The most defiant and persistent street agitation by the lawyer community was the lawyers’ movement of 2007 in reaction to the unconstitutional attempt by then president General (retd) Pervez Musharraf to remove Chief Justice Iftikhar Muhammad Chaudhry from his office in March 2007. The lawyers’ movement was different from other agitations in Pakistan because it was initiated by the lawyers and the whole legal community and its various organisations were united for the cause of the ‘independence of judiciary’ and the ‘restoration of the chief justice’. As the movement took off, political parties and various societal groups decided to ride on the lawyers’ political bandwagon. This turned the lawyers’ movement into a genuinely nationwide political agitation, which was peaceful. It contributed to the downfall of General (retd) Pervez Musharraf, the return of Benazir Bhutto and Nawaz Sharif to Pakistan and the holding of the general elections in February 2008.

The downside of the lawyers’ movement was that being a single-issue movement, it could not sustain its internal unity and harmony after the main objective was achieved, i.e., the restoration of the chief justice. The lawyers returned to their old political grooves that revived their traditional political divisions. However, the habit of street agitation and defiance persisted among them but it was no longer under the unified command of their professional organisations and leadership. A section of the lawyers, especially the relatively young ones, began to use their newly-discovered power of defiance for coercing the district level judiciary for securing orders to their satisfaction. There were frequent complaints during the 2009-12 period of lawyers intimidating judges at the district level and below through protest, intimidation, locking up of courts and judges, and the use of abusive language.
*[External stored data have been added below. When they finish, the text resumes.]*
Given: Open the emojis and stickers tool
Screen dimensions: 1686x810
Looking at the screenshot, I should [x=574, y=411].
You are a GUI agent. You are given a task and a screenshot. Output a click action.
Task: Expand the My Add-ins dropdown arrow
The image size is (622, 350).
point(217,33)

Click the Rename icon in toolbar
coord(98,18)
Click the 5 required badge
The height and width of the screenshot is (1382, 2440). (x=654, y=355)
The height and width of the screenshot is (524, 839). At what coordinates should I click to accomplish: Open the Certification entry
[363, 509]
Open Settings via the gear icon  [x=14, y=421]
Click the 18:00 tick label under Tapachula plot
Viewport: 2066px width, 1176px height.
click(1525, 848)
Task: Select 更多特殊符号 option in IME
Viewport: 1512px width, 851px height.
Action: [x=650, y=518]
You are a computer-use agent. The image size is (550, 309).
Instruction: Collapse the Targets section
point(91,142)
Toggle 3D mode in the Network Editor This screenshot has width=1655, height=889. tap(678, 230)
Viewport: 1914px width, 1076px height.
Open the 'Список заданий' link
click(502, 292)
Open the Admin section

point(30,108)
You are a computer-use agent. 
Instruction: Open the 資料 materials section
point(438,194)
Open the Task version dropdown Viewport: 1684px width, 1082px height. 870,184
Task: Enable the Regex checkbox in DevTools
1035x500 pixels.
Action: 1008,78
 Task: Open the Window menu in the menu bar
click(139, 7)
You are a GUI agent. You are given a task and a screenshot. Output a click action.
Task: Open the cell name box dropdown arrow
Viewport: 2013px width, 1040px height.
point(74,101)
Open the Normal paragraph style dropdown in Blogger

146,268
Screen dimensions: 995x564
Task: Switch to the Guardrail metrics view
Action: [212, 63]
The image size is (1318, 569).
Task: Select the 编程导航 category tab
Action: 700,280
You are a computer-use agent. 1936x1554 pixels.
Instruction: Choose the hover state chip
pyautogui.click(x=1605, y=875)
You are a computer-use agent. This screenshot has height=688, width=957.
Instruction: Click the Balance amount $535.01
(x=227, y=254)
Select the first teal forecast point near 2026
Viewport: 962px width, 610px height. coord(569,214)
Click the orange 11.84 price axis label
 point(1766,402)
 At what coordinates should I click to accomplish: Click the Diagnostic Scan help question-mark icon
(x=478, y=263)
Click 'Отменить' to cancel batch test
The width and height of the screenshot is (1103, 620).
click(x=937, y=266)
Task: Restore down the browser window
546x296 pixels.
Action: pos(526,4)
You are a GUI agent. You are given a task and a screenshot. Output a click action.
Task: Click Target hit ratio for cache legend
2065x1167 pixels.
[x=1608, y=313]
A section of young lawyers has continued to use agitation and violence from time to time to pursue their demands vis-a-vis the government and junior-level courts.

The latest incident has been the massive protest by lawyers after two of their colleagues were killed by a policeman in the course of a confrontation in Daska, Punjab. This was the worst example of excessive use of coercion by the police. The lawyers enjoyed the moral support of other sections of the population on this issue and their protest lasted for a couple of days. However, they engaged in extreme violence and, on the second day of the protest, the situation turned extremely ugly in Lahore, where the mostly young lawyers engaged in violence. This undermined the moral basis of their protest.

Three factors explain the defiant and violent disposition of most young lawyers. First, there is an overall decline in the trust that people have in state authorities ensuring fairness and justice for the aggrieved party when a state agency is involved in wrongdoing. Defiance and violence has become a common practice in such situations. Second, a large section of young lawyers was pampered by former chief justice Iftikhar Chaudhry after his restoration in 2009. A large number of those involved in unprofessional behaviour during 2009-12 professed their loyalty to the former chief justice. Third, with the increase in number of law colleges, a large number of young people enter the profession every year. Unfortunately, the profession does not offer much hope to many of them in the early years of their professional lives. This causes frustration and alienation among them, pushing them towards extreme methods. Senior lawyers and their professional organisations should address the problems of young lawyers and advise them on professional ethos and self-restraint. This will foster moderation and restraint in the legal profession and the society as a whole.

Published in The Express Tribune, June 1st,  2015.